Poetry is literary work, which expresses feelings and ideas with special intensity through distinctive style and rhythm. It can be thought of in terms of different genres and sub-genres based on the subject matter, style, or other broader literary characteristics.
Narrative Poetry
The most famous examples include Chaucer’s Canterbury Tales and Homer’s Iliad and Odyssey. Both told stories through epic poetry. However, the term narrative poetry is more often attributed to smaller works with more appeal to human interest. Other narrative poetry is found in Scottish and English ballads and Baltic and Slavic heroic poems, which are performance poetry with roots in preliterate oral tradition. An interesting speculated point here is that the distinguishing features of poetry from prose, which include kennings and alliteration may once have been memory aids for the bards, who recited the traditional tales.
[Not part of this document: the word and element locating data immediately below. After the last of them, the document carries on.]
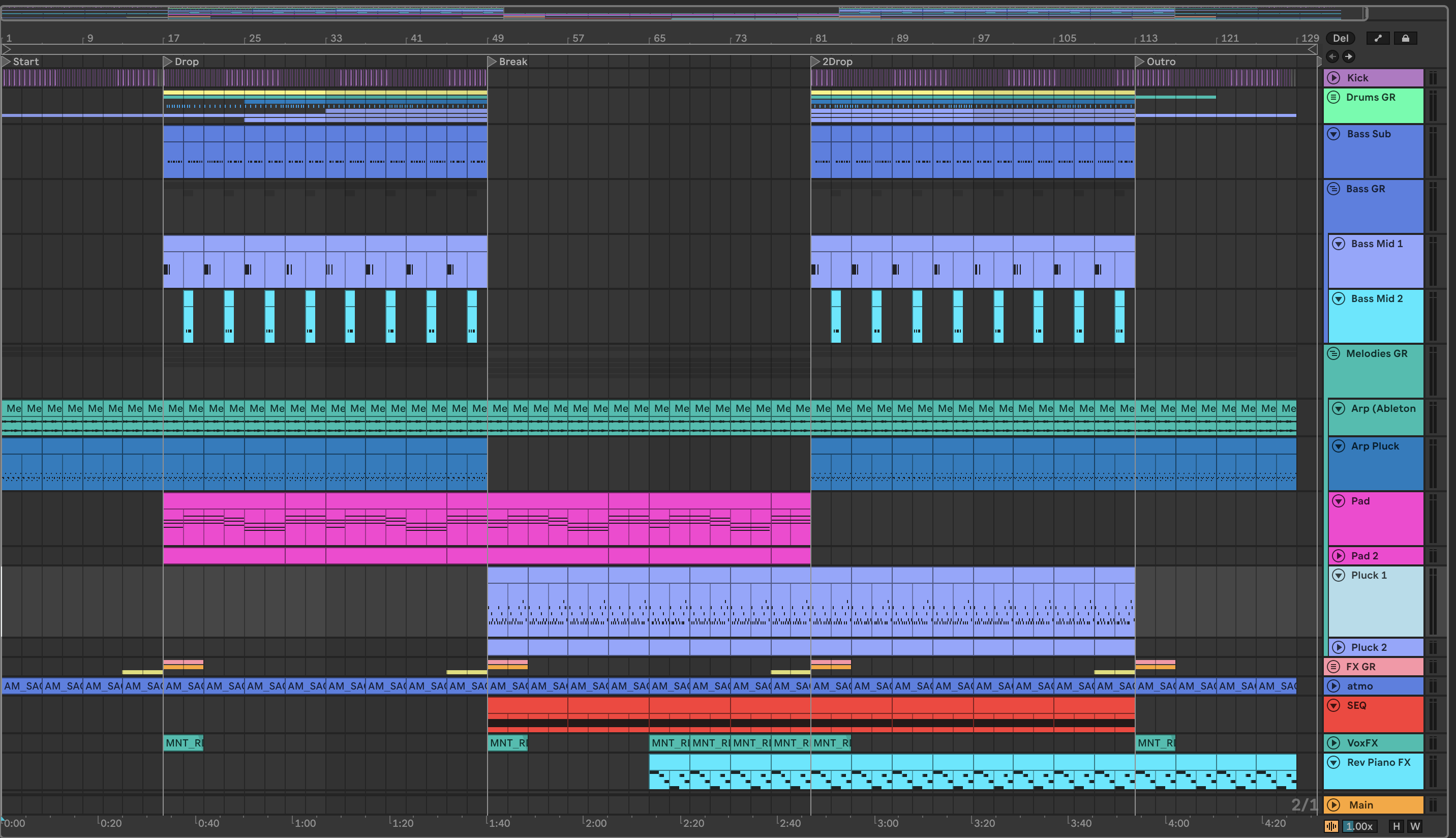The width and height of the screenshot is (1456, 838).
Task: Click the VoxFX track circle icon
Action: tap(1334, 742)
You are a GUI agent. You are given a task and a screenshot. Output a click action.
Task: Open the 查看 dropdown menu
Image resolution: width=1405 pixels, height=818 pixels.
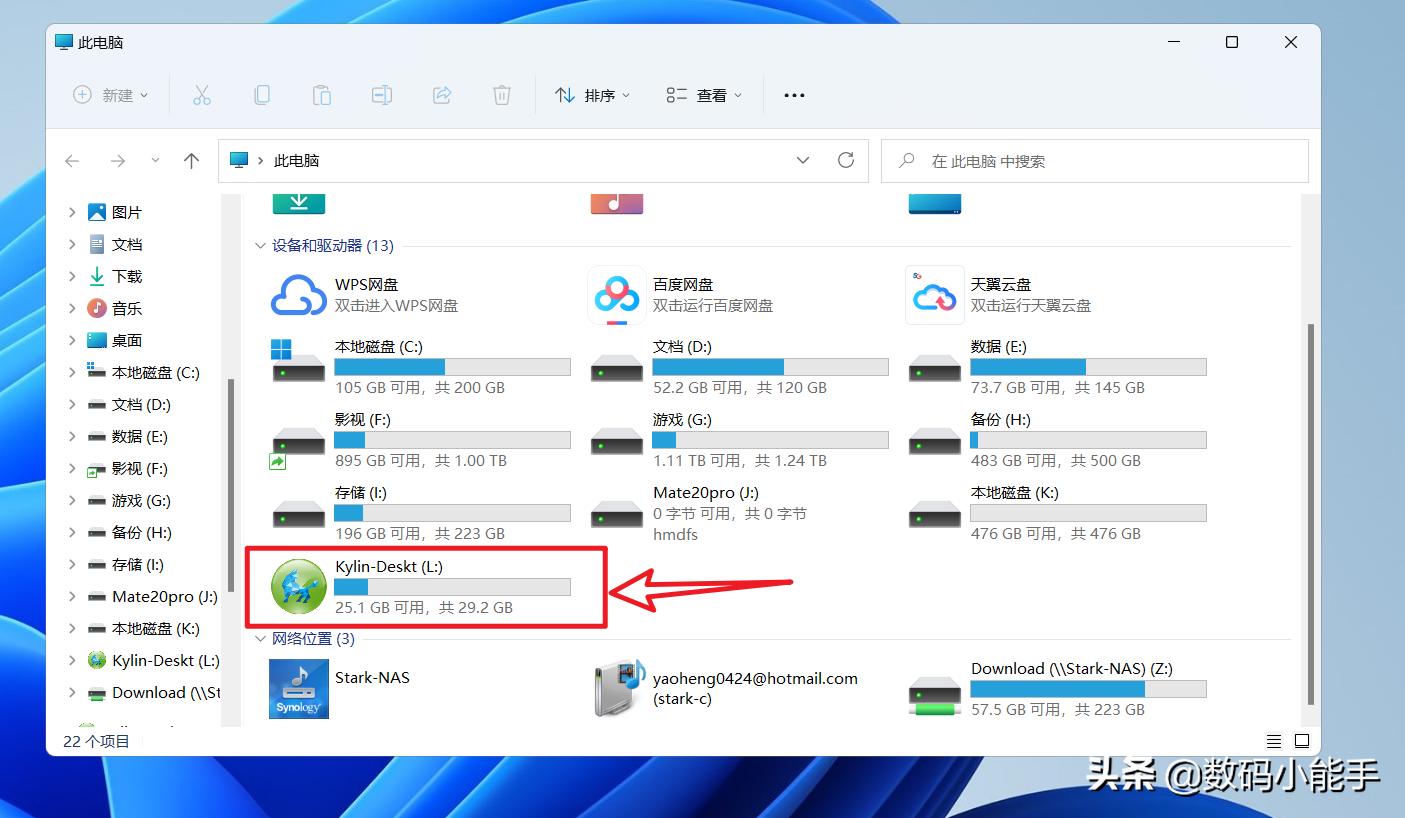click(x=703, y=94)
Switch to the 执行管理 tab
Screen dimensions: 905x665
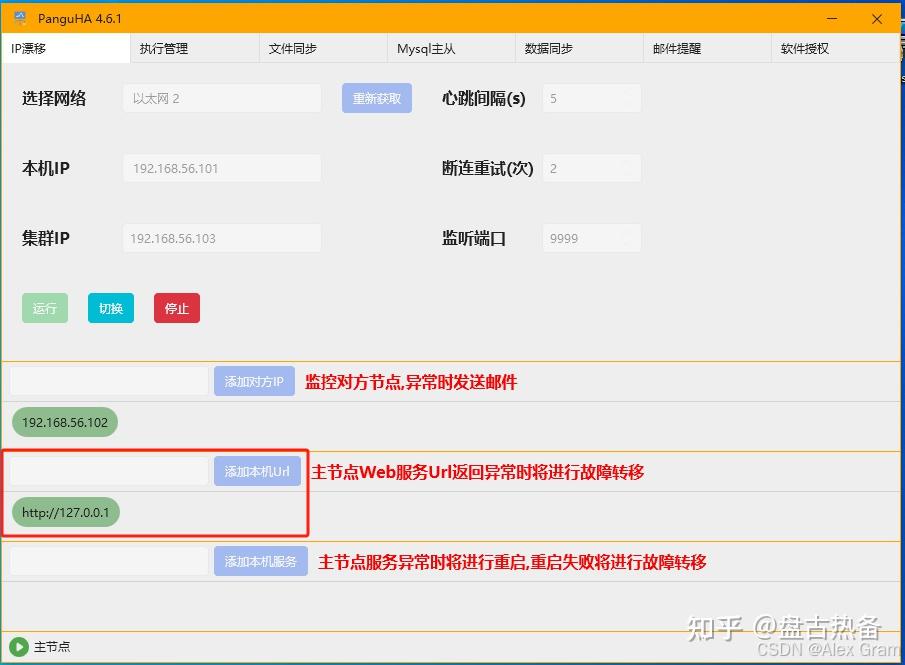click(x=164, y=48)
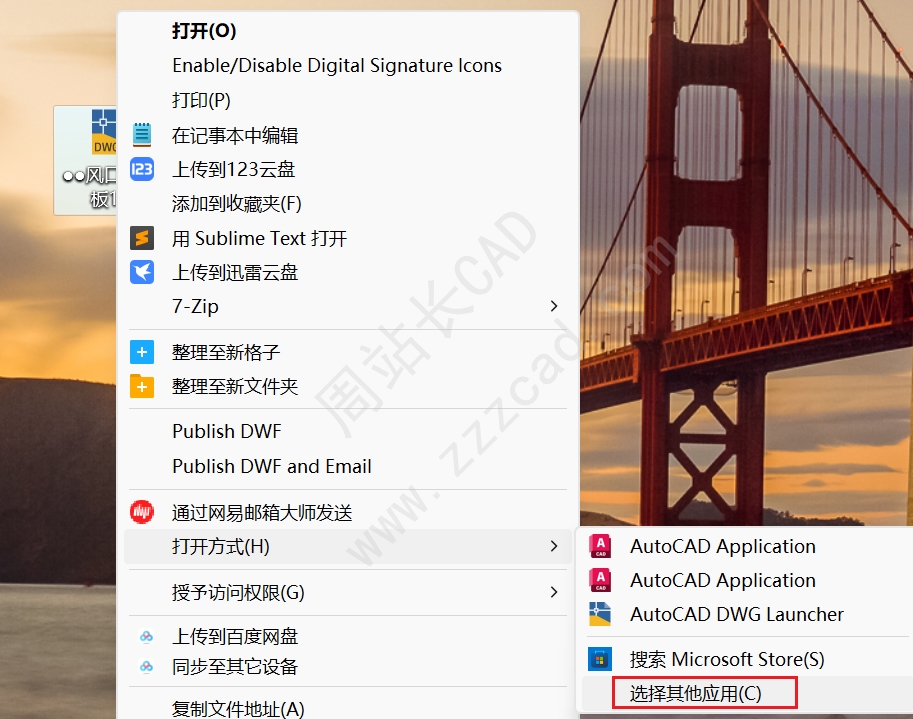The width and height of the screenshot is (913, 719).
Task: Click Publish DWF and Email
Action: [272, 466]
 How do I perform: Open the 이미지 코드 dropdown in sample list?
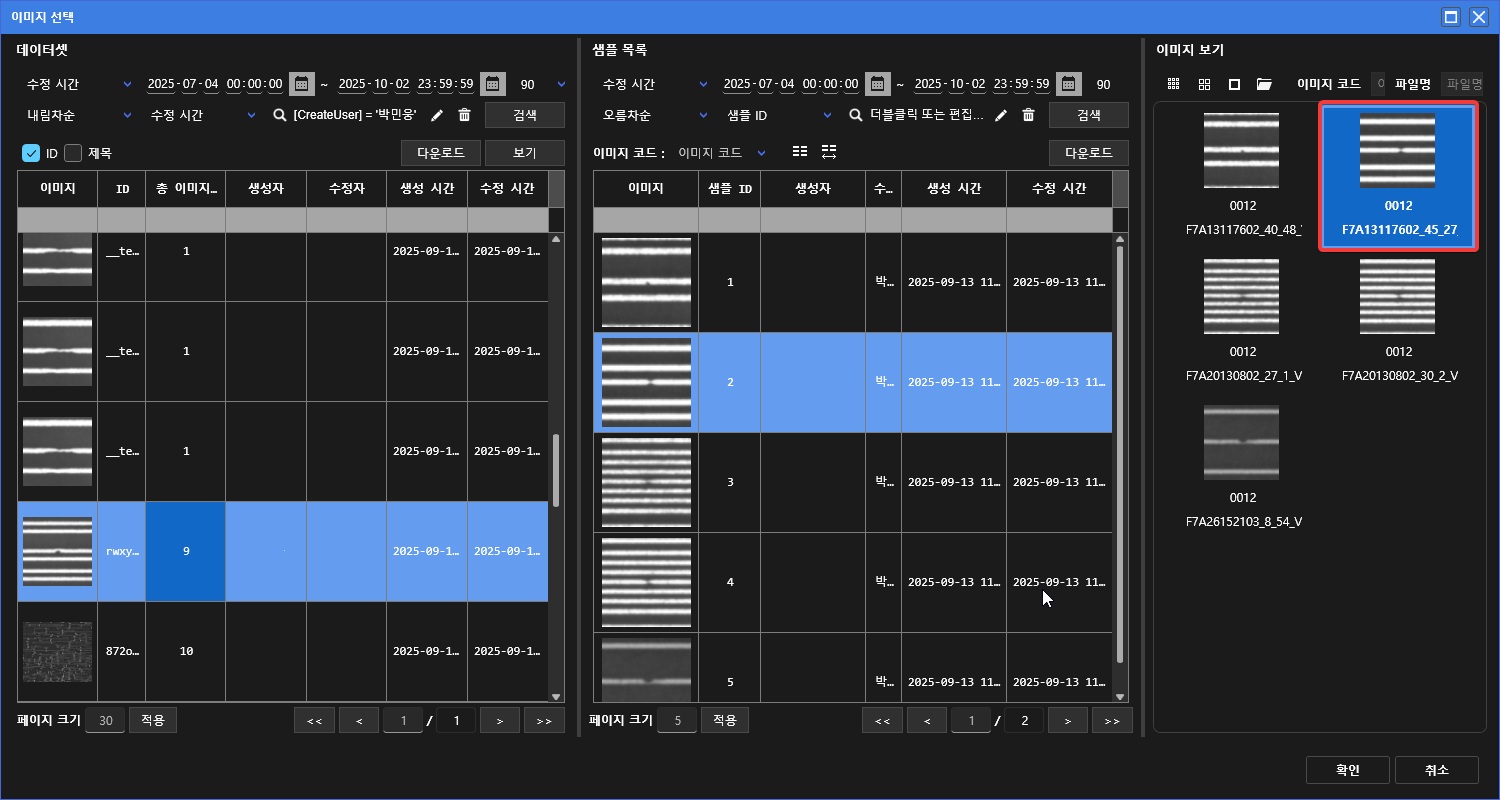pos(722,153)
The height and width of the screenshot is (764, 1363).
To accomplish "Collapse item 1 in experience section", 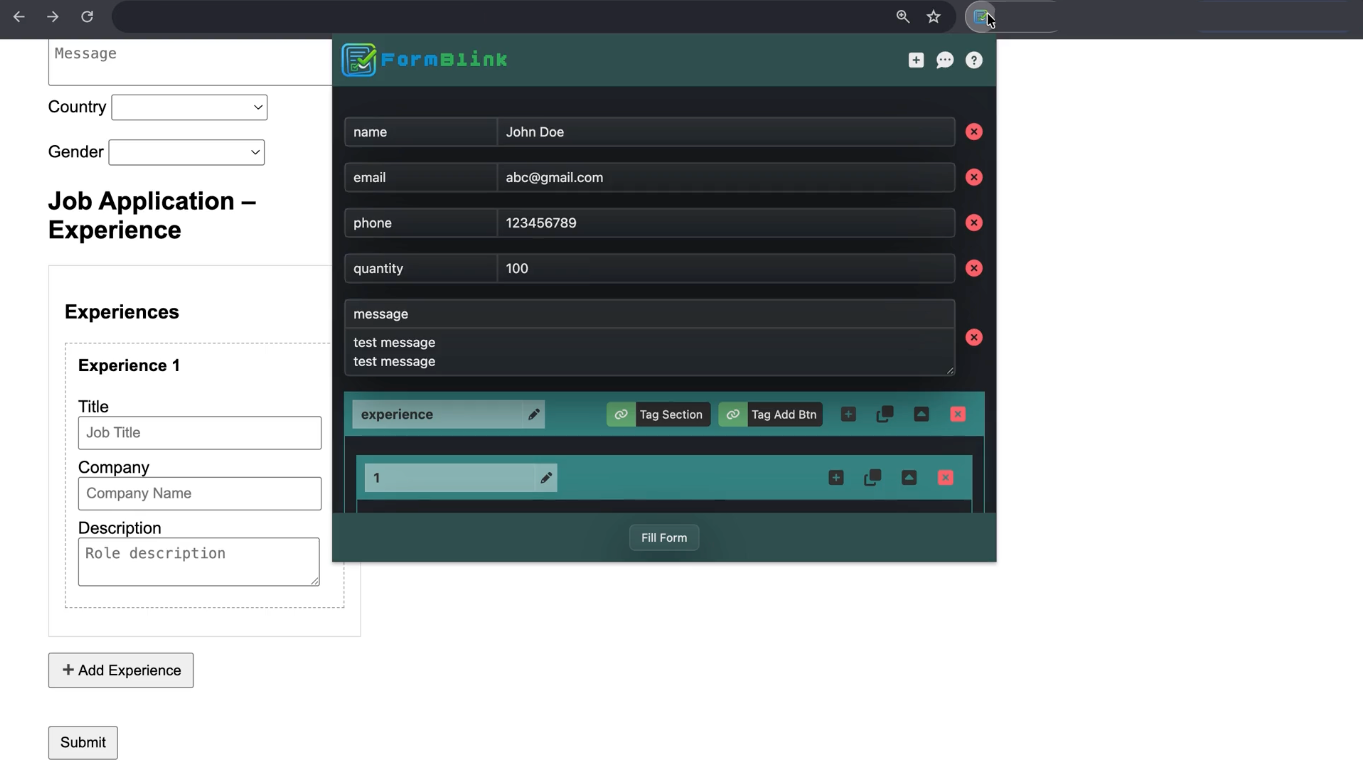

Other notable narrative poets are: Dante, William Langland, Shakespeare, Edgar Allan Poe, Alfred Tennyson and Robert Burns.
Lyric Poetry
Unlike epic and dramatic poetry, lyrical poetry does not tell a story but is more personal in nature. These poems tend to be shorter, melodic and contemplative portraying the poet’s own feelings, perceptions and state of mind rather than depicting characters and actions.
Epic Poetry
This type is a major form of narrative literature. Often defined as lengthy poems regarding events of importance or heroic renown in the culture of the time. In a continuous narrative these poems recount the life and works of heroic or mythological characters. This type of poetry has become less common in the 20th century, although Derek Walcott’s epic, Omeros utilized the style.
Satirical Poetry
Using satire this style of poetry can be a powerful vehicle, often written for political purposes, such as in Roman times by Juvenal or John Dryden, a Tory in England or John Wilmot in the 17th century.
Elegy
The term elegy, originally denoted a type of poetic meter commonly describing a poem of mourning. Elegies are melancholy, mournful and plaintive – a lament for the dead or a funeral song, a reflection on a death or sorrow. However, they can also reflect something the author finds strange or mysterious.
Verse Fable
Fables are an ancient literary genre often set in verse. They are succinct stories featuring anthropomorphized animals, plants, inanimate objects or even forces of nature, which illustrate a moral lesson. (See: https://mandyevebarnett.com/2018/01/08/) Verse fables use a variety of rhyme and meter patterns. The most famous fabulist is Aesop.
Dramatic Poetry
This poetry is drama written in verse, which can be spoken or sung and is found in many cultures, such as Greek tragedy from the 6th century B.C. It may have influenced Sanskirt drama and Indian bianwen verse dramas in China. It is also found in Persian literature.
Speculative Poetry
Also known as fantastic poetry, of which macabre or weird poetry is a major sub-classification, this genre deals thematically with subjects ‘beyond reality’. Through extrapolation in science or horror fiction, commonly appearing in magazines of those genres.
The ‘father of speculative poetry’ is of course, Edgar Allan Poe, whose Eureka: A Prose Poem anticipated the Big Bang theory.